The Sustainable Fisheries Partnership (SFP) has announced Aquaculture Improvement Projects in Indonesia, China, and Thailand, with funding from the Walmart Foundation.

The Walmart Foundation is funding the projects.

Shrimp farmers in Indonesia and Thailand and tilapia farmers in China will receive training and knowledge to help them improve their livelihoods and increase collaboration to manage and improve water quality and reduce incidences of disease outbreaks. The Aquaculture Improvement Projects will create a zonal approach to form local management groups for greater sustainability in the fish-farming environment.

The Indonesian project will focus on the local shrimp farming industry and developing local resource management groups across much of Indonesia to benefit from training programs, knowledge-sharing and resource use. SFP will reach 10,000 farmers in Indonesia with close collaboration with suppliers and the government.

The Thailand shrimp project will focus on local resource co-management and specifically target underserved women in farming families through the delivery of training around disease control, water quality monitoring and business management.
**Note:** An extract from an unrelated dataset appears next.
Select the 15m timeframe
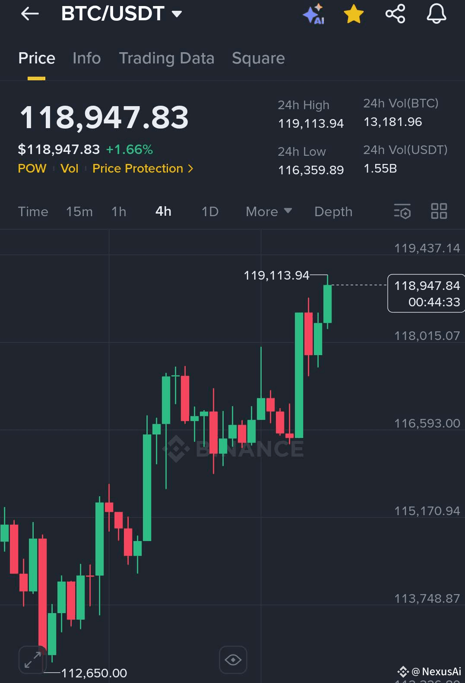Viewport: 465px width, 683px height. [x=79, y=211]
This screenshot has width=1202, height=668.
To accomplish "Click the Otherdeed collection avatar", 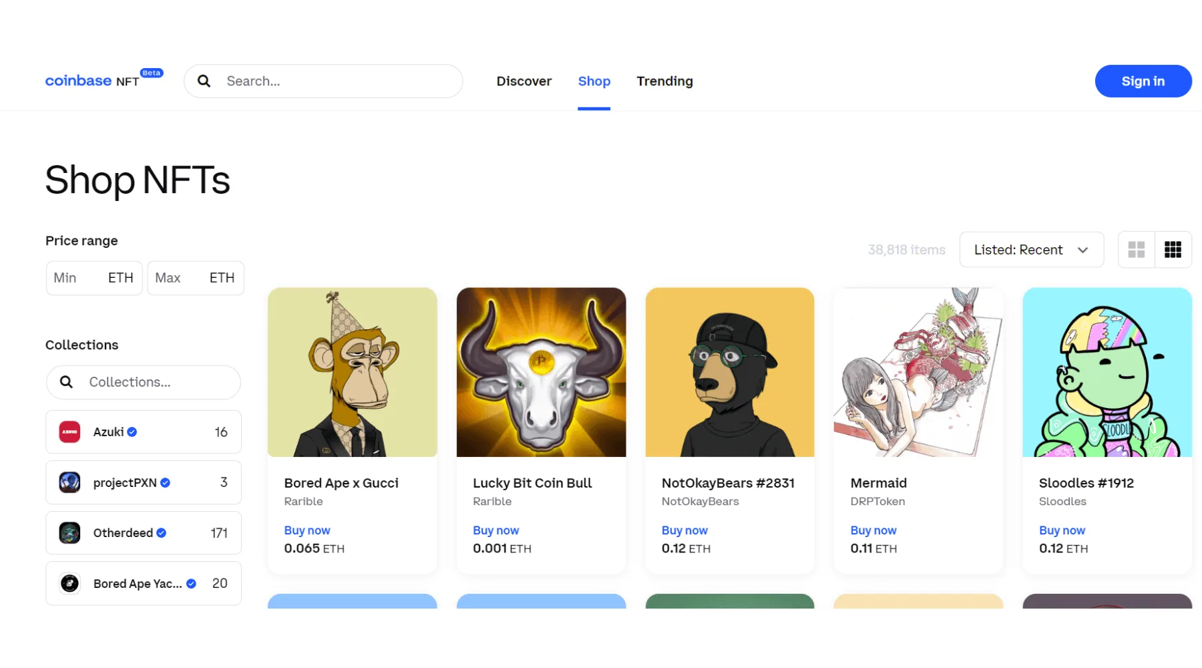I will click(69, 533).
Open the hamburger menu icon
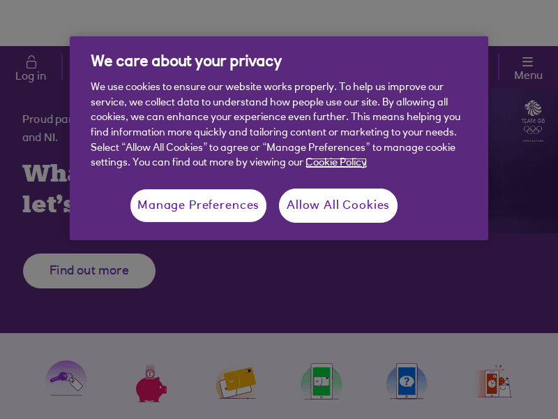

The grant from the Walmart Foundation will help SFP target a wider area of Thailand to engage more stakeholders in the pursuit of safe, sustainable aquaculture.

In China, the grant will help further the work of SFP and help SFP develop a Code of Good Practice that farms will follow both individually and collectively. In addition, the grant will help SFP engage with more than 2,000 small-scale farmers of which a third are women. Women play a particularly pivotal role in family-owned hatcheries and training will be targeted toward their technical empowerment in terms of water quality and business management.